Complicated Decision Matrices, and Complicated Decisions in General- Anjali Mani

Today was the day! For weeks my team, and the whole class really, have been itching to start designing. It’s surprisingly difficult to work on a design project like this without being able to start drafting concepts, and slightly frustrating when you forgot that one brilliant idea you had when you were supposed to be doing Calculus. But that’s not important, because now we have a design!

But before any good design comes brainstorming. In an attempt to create a judgment free zone, we made a mind map of our customer needs and possible solutions with, which is a pretty cool tool. Unfortunately we are all aware of each other’s writing styles and could hear comments of “Wait, ignore that.” And “Did I spell that right?”, so we all knew who was writing what, but it was a good way to get our creative juices flowing.
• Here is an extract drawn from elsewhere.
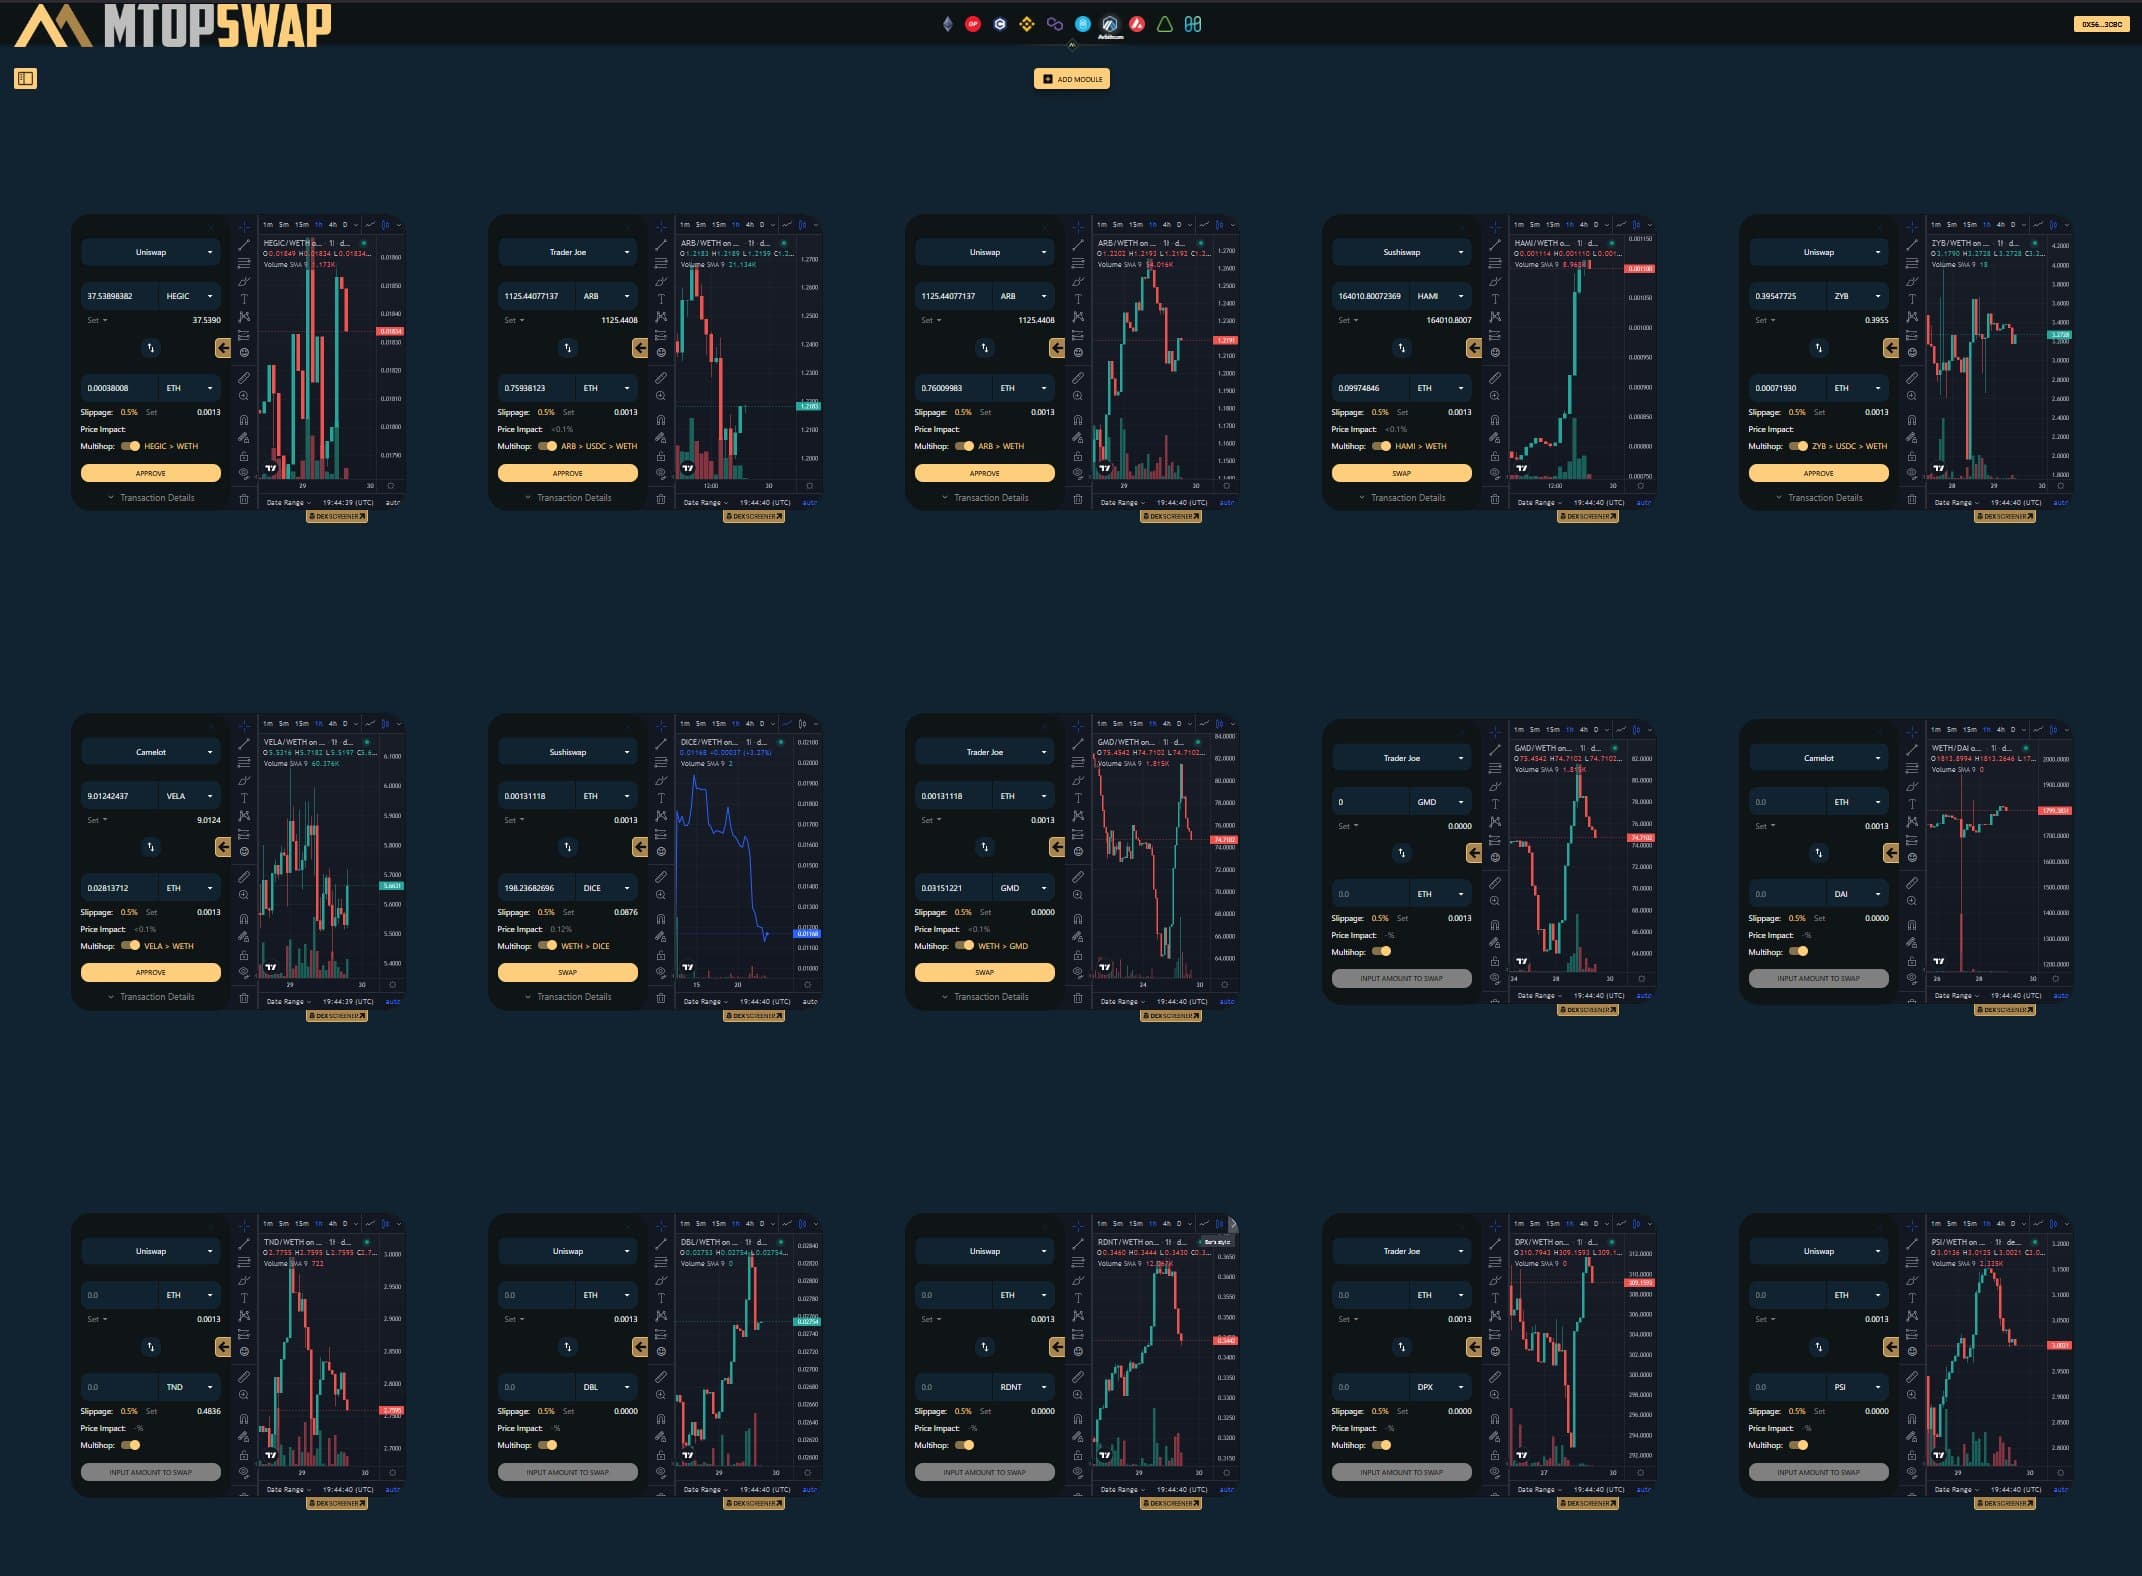Click the TradingView logo on the HEGIC/WETH chart
Viewport: 2142px width, 1576px height.
click(271, 467)
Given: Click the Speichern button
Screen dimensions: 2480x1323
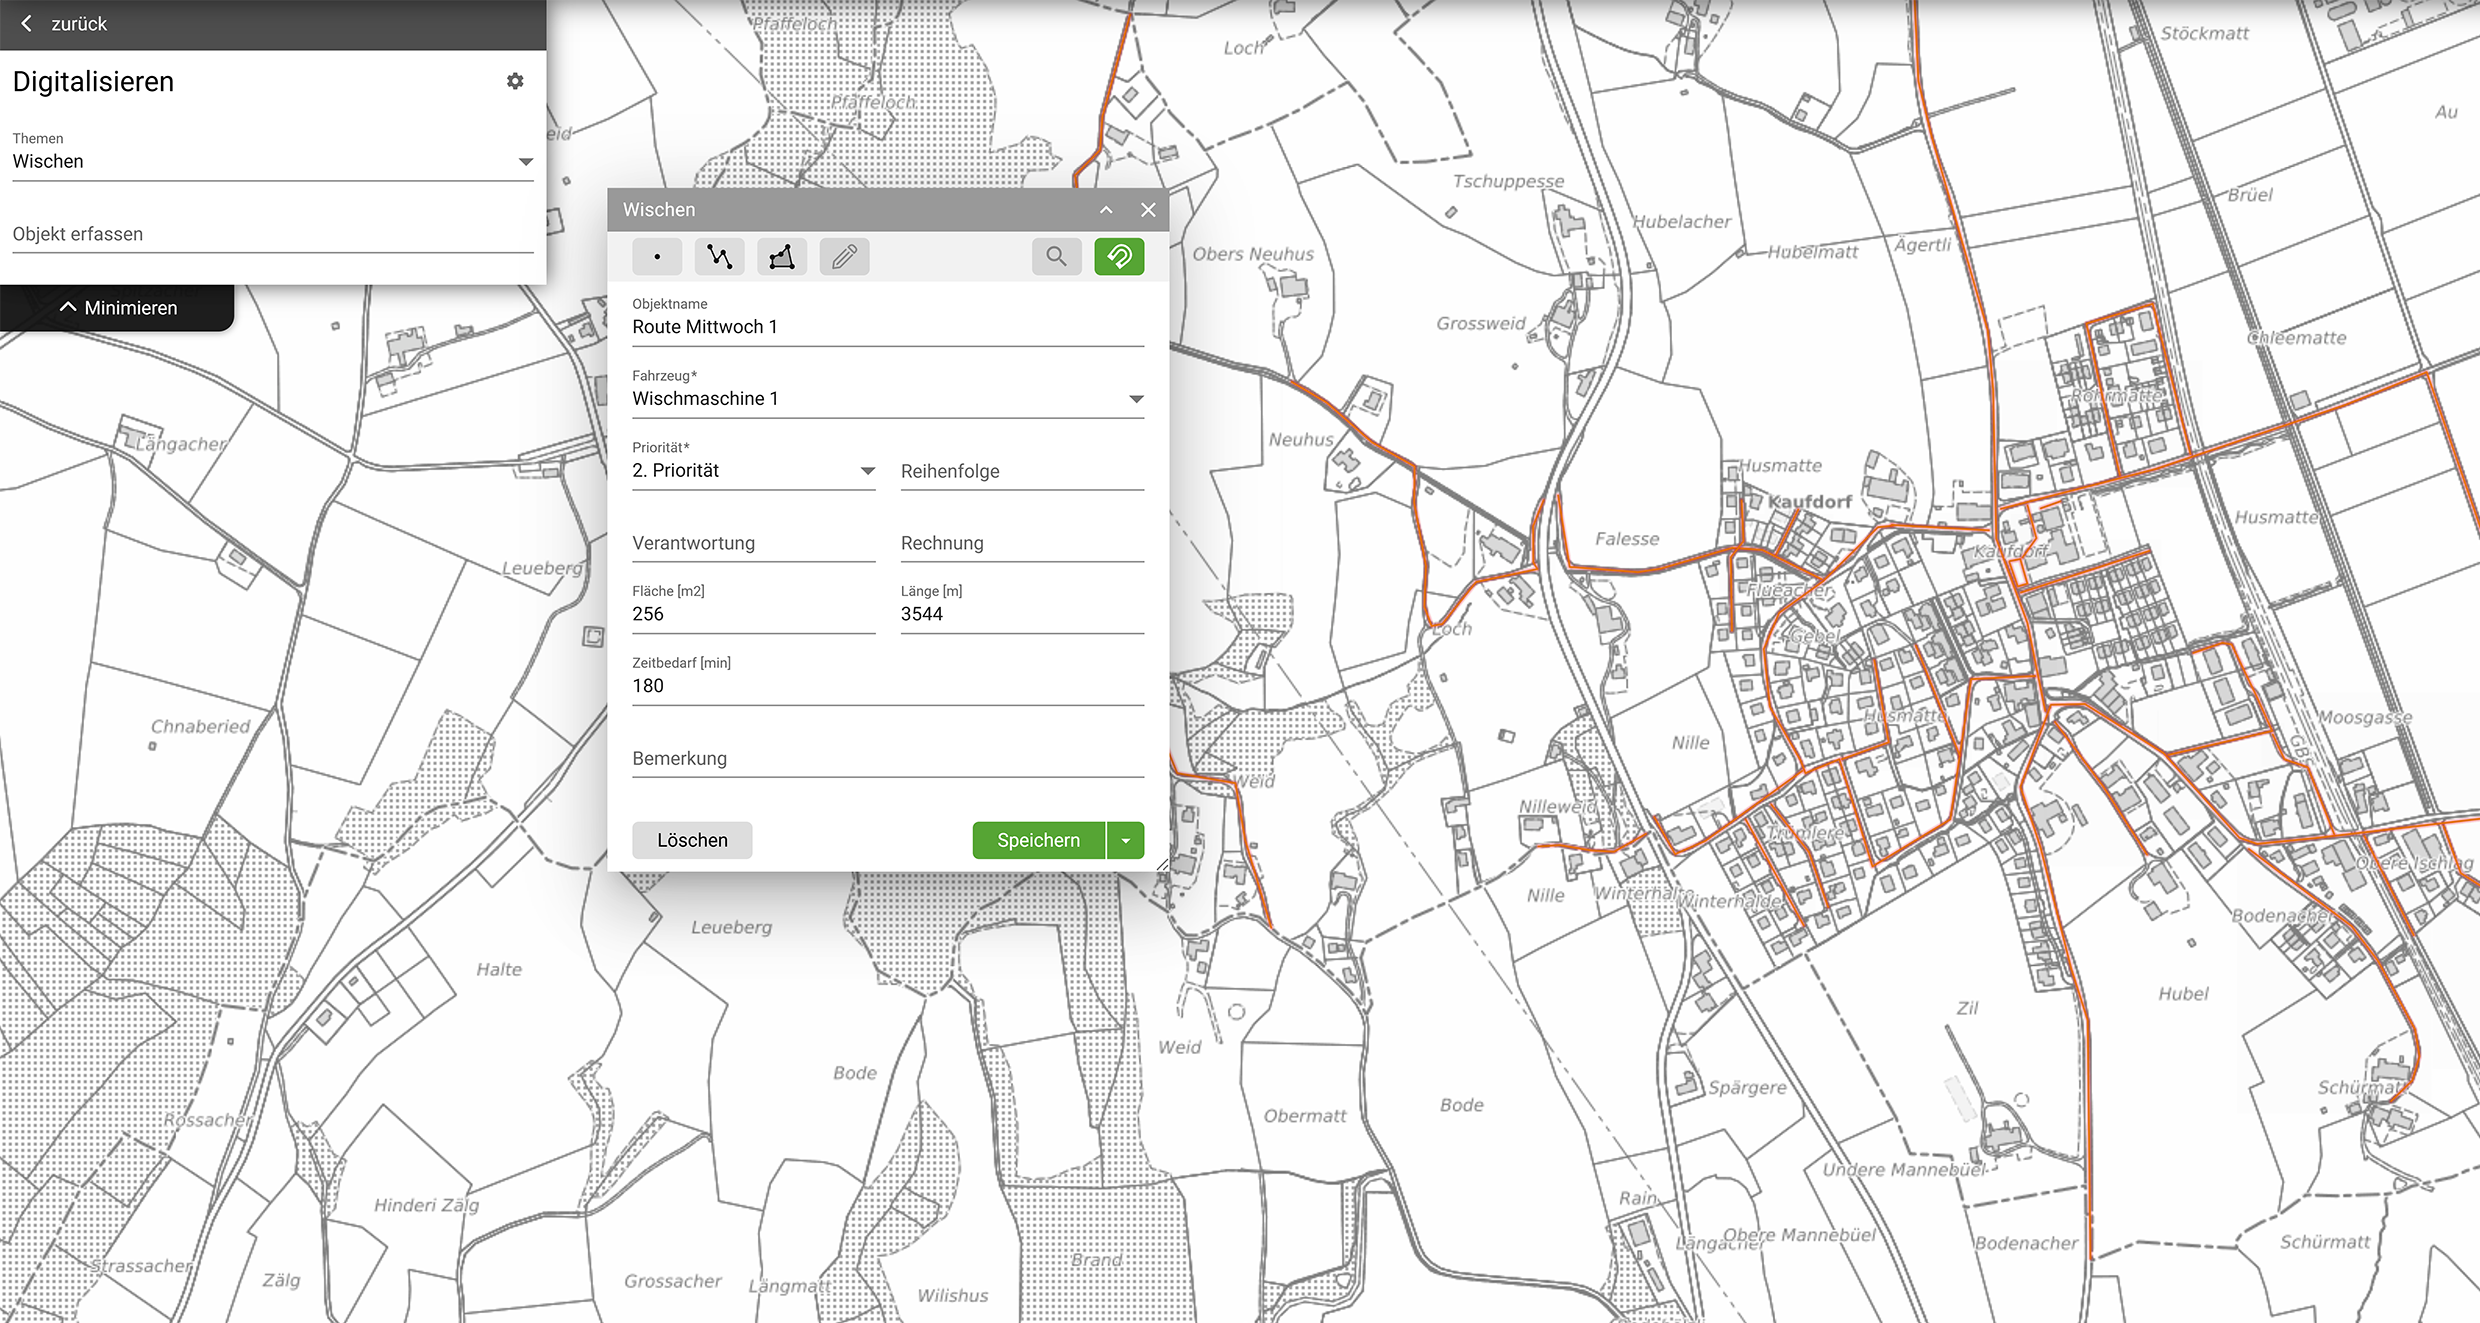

Last class we each developed three ideas (each armed with a brightly colored marker) to create a device to prevent DVT and increase blood flow and comfort in general individually. Below is a picture that captures all of our creative brilliance, but also the peer edits that were made when we silently passed around our designs for additions/subtractions/mildly sarcastic comments. It seemed silly at the time, but by not communicating, we were able to give our automatic feedback without listening to explanations, and sometimes coming up with our own original ideas off of a simple comment.

A personal photo of the sketches from the combined genius of JetSet
A personal photo of the sketches from the combined genius of JetSet

Next, we split up and each developed our own concept sketch of how to increase blood flow when seated on long airplane flights. We all came back, with different levels of sketching talent (I was not at the top) to compare our ideas with the grand decision matrix. Yes, fancy words. It was a bit intimidating. But it isn’t really that hard. Essentially, you rank your customer needs and how well each proposal fits those needs, do some basic calculations, and the lowest number is the best design. After a terrifying moment when it looked like the rickety little charter bus footrests were going to outrank all of our creative designs, my design won. And I say won because it met most criteria of our customer needs, but we will be tweaking the design to incorporate the ideas of other designs and fixing it along the way.

The not so scary JetSet Decision Matrix.
The not so scary JetSet Decision Matrix.

The current design looks something like this.

JetSet Current Design
JetSet Current Design

We are envisioning it as a laptop sized device that can go at your feet and pop up with springs to act as foot pumps or something of the sort. It’s a work in progress. This design was the most unique, it doesn’t attach to the airplane, which in turn makes it more portable and less likely to break. I think that everyone on JetSet is fairly pleased with the current design, and now we are able to move on further into the design process, which is always exciting!